If anyone has any tips on making my first smoked dinner turn out good let me know. I'm not looking for full recipes I don't like to follow what other people make just need some tips so my bird comes out halfway decent.


----------



## s2k9k (Jun 30, 2012)

Your brine sounds good, myself I would cut back on the garlic and pepper a bit.

Like you said 4 -12 hours is fine it's kind of up to what you like. Being a whole bird 12 hours would probably be better, pieces wouldn't need as long, just make sure you keep it cold while brining. 

185* is way to low for chicken, you need to have an internal temperature (IT) of 165* to be safe so it would take forever at 185* not to mention how rubbery it would be. I cook chicken at 275* - 300* and you can even crank it up higher at the end for a few minutes to help crisp the skin.

I see this is your first post here, when you get a minute would you do us a favor and go to "Roll Call" and introduce yourself so we can get to know you and give you a proper welcome, also would you add your location to your profile, we like knowing where you are when we talk to you, Thanks


----------



## tlee00 (Jun 30, 2012)

I will do that sorry, didn't see the roll call forums, How long does your bird usually cook at 275-300?


----------



## s2k9k (Jun 30, 2012)

Actually I've never done a whole bird just pieces but I read a thread the other night and people were talking about it and said about 1 - 1 1/2 hours. The main thing is to get it up to temp, 165* in the breast 175* in the thigh.


----------



## rowdyrawhide (Jun 30, 2012)

I usually spatchcock (butterfly) my chicken....basically cut out the back bone and lay it out flat.  Your brine looks pretty good, as stated I would cut the garlic back some but that is just my opinion.  I usually use Tip's slaughterhouse brine (do a search on "slaughterhouse brine" here it will come up.  I leave out the celery seed. I also brine my chickens for 20-24 hours at least if I have the time...I have left them in for three days before with no ill effects that I noticed and if you only have 6 or so hours that is better than nothing.  I smoke at 275-300 and take my birds to 165-175 IT in the breast and thigh, this usually takes about 1.5 -2 hours.  Good luck and don't forget the pics.

Hope this helps

Aaron


----------



## wjordan52 (Jun 30, 2012)

I agree that 185* is way too low for a whole chicken. I just pulled one out of my smoker after ~2:15 at 300*. There was juice bubbling under the skin, so I know it's juicy and the skin had a bit of crisp to it.

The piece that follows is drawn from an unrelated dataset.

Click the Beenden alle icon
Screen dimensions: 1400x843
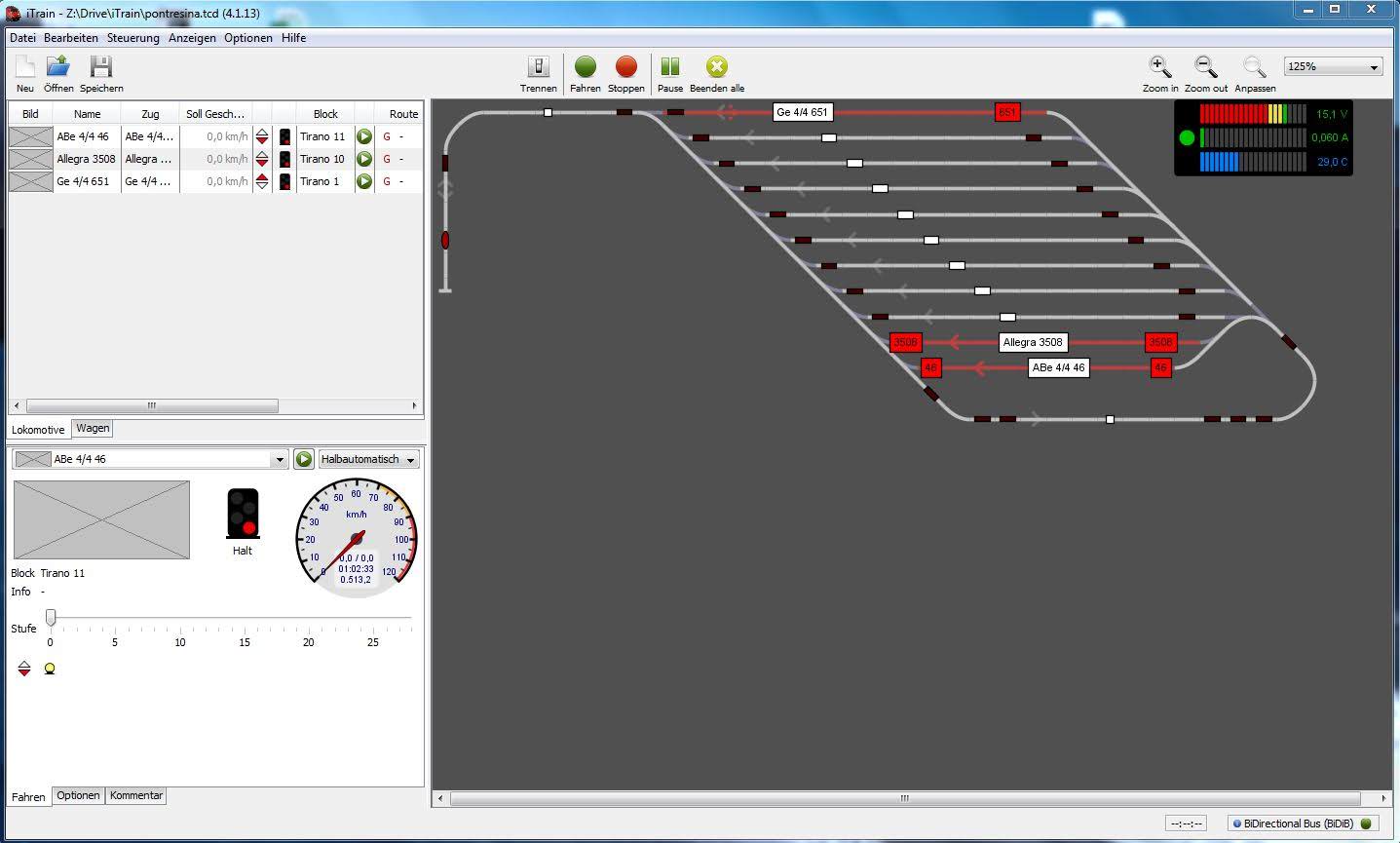[x=716, y=67]
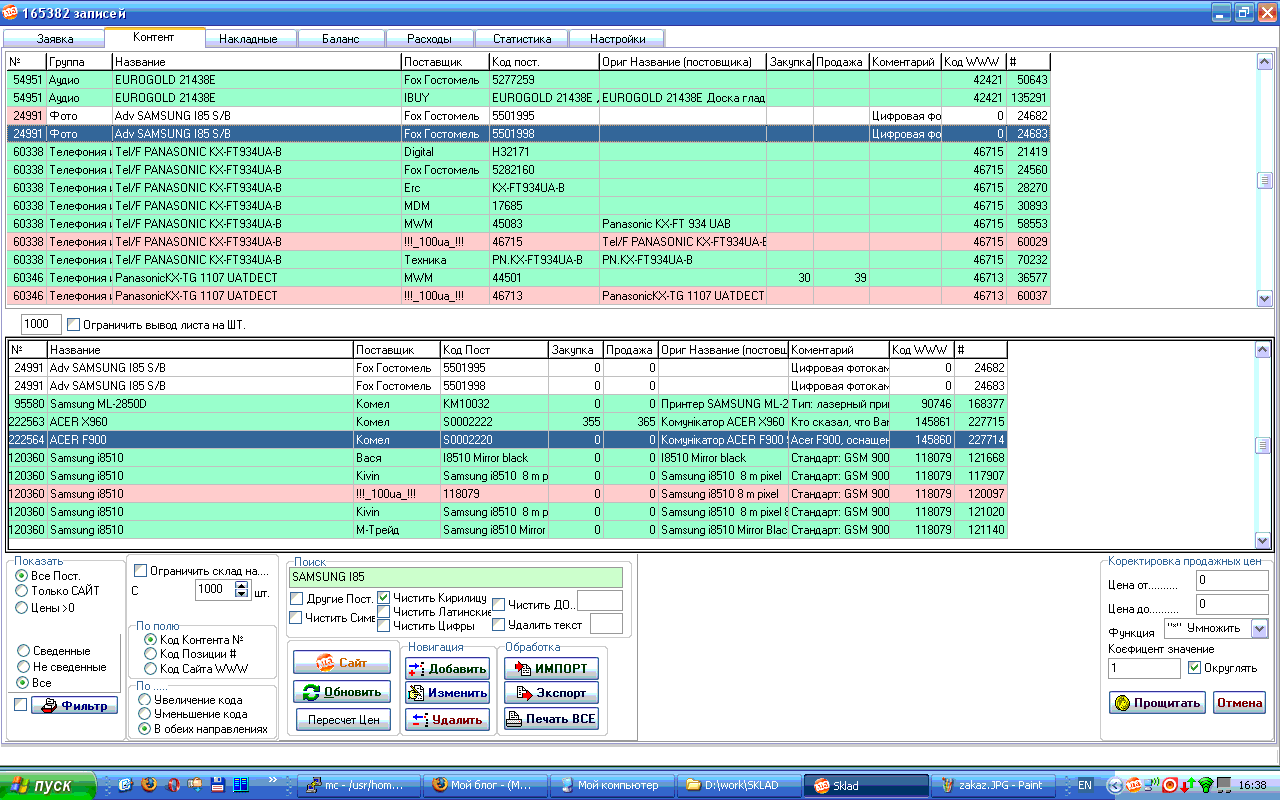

When I've done whole turkeys I used brine for ~24 hours, and it worked out well. For chicken I've found that using the 'beer can' method keeps the bird plenty juicy and means this lazy guy can do less work. 
	

	
	
		
		



		
			






There are a number of ways to smoke a whole chicken... I just happen to like to do as little as possible to get an acceptable result. You'll find the method that suits you best with a little experimentation.

By the way, x2 on the corn. One of my favorites.

Good luck! Post pics if you can.


----------



## sarnott (Jul 1, 2012)

I smoke my chickens using the beer butt technique too. It works great and helps ensure a moist bird. You can also do a lot of different rubs and I add some of whatever I use to the beer, wine, or whatever is in the beer can.

Scott


----------



## emarequick (Jul 11, 2012)

I have been smoking a lot of whole chicken lately.  I use the beer can method to just hold the chicken upright (the can is empty).  After brining, and rubbing I just set them in the smoker at about 260 degrees.  After a three hours or so, they are perfect, but the skin is a little rubbery.  The meat is the moistest I've ever had in a chicken.


----------



## oldschoolbbq (Jul 11, 2012)

The brining will do you justice, the breast will stay moist and tender.

I have a corn recipe that is straight-up: peel back the husk and clean the silk, smear Mayonnaise all over it and replace the Husk, cook of an hor or so and you'll need no butter or salt. just a good ear of corn. No-one here has let me know how it was liked, but I'll assure you it is good...

Just sayin' , have fun and...


----------